The court also imposed a fine of Rs 5,800 each on the accused sentenced to life imprisonment and Rs 3,800 each on the other five convicts.
The pronouncement of the verdict caused uproar among the family members and relatives of the convicts who were standing inside the court campus and many of them broke down.
"There is no evidence against the accused. This is injustice, this is not the temple of justice but temple of injustice," the relatives alleged.
More than 100 people, including women and children, who were gathered at the campus, resorted to sloganeering. However, police removed them out of the campus.
On Monday, almost a decade after a mob killed 23 Muslims, including nine children, in the Ode village of Gujarat's Anand district, 23 people were convicted out of the 47 people accused in the case. 23 were acquitted; one accused had died during trial.
On March 1, 2002, as communal riots spread across Gujarat after the Godhra train-burning incident, a mob attacked about 20 Muslim homes in Ode. Members of several families in the neighbourhood took refuge in one three-storeyed house. The mob set fire to it. A survivor, Majid Miyan, recalls that after the three-hour-long horror, 23 people were dead, but only two bodies could be recovered. Nine children and nine women were among those killed.
The Ode massacre was one among the nine post-Godhra riot cases that was investigated by the Special Investigating Team (SIT) appointed by the Supreme Court.
There were 150 witnesses in the case, 35 of whom turned hostile. The SIT based its cases against the accused on the testimony of 12 star witnesses.
Majid Miyan, who lost 13 family members, says, "I had rushed back from the fields, everything was on fire. People with weapons had torched the house and bolted it from outside. I tried calling out to my family members but everything was finished," he said. His cousin Shafiq Mohammad lost his wife and two children.

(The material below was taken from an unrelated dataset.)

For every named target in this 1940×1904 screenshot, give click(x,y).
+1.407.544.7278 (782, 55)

In the past 10 years, Majid and Shafiq have rarely visited these ruins but the pain is undiminished. "We want justice... justice and nothing else," said Shafiq said before the verdict.

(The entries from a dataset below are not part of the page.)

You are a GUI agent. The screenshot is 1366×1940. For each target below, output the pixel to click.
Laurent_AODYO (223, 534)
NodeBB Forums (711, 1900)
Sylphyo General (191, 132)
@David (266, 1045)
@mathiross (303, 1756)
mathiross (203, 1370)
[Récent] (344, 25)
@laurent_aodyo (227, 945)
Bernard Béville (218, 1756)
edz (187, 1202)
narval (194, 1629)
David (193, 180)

Rafiq Bhai - the main complainant in the Ode massacre case - has never returned. He stays in a migrant township near Anand. Though Rafiq and his family escaped the mob, he lost his house and business. "We have lost everything in that attack. Besides, have lost faith in the neighbours, don't feel like going back," he said.
The 46 surviving victims were all out on bail.

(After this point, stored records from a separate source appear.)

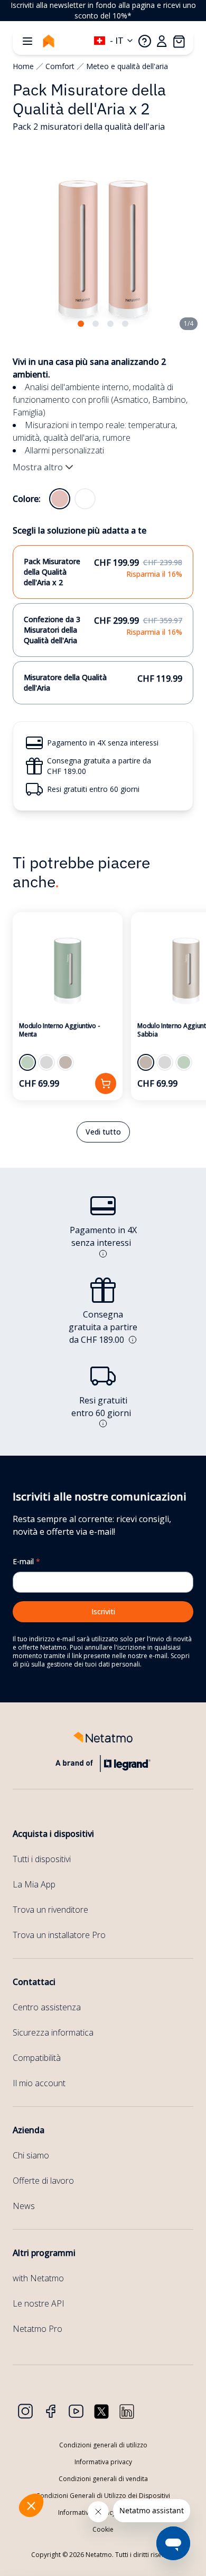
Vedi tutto (103, 1132)
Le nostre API (38, 2303)
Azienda (28, 2130)
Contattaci (34, 1982)
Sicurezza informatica (53, 2032)
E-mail (26, 1561)
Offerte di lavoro (43, 2180)
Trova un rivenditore (50, 1909)
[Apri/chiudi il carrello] (178, 41)
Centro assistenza (47, 2007)
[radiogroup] (72, 498)
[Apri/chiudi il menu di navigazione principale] (27, 41)
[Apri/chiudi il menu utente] (161, 41)
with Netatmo (38, 2278)
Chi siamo (31, 2155)
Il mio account (39, 2083)
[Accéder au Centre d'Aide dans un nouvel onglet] (144, 41)
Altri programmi (44, 2253)
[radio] (59, 498)
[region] (103, 10)
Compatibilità (37, 2058)
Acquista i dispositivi (53, 1833)
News (24, 2206)
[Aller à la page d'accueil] (48, 41)
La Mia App (34, 1884)
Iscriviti (103, 1611)
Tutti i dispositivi (42, 1859)
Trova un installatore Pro (59, 1935)
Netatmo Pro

This is the second of the nine cases investigated by the SIT that has seen conviction. Last November, a fast-track court in Gujarat had sentenced 31 people to life imprisonment in the Sardarpura massacre, where 33 people were burnt to death by a mob of 1,500 in 2002 during the communal violence that was unleashed across Gujarat. The Sardarpura massacre also happened on March 1, 2002.
Seventy-three people were tried in that case for murder, attempt to murder, rioting, arson and criminal conspiracy. Of these, 31 were found guilty, convicted and sentenced to life imprisonment; 42 were acquitted.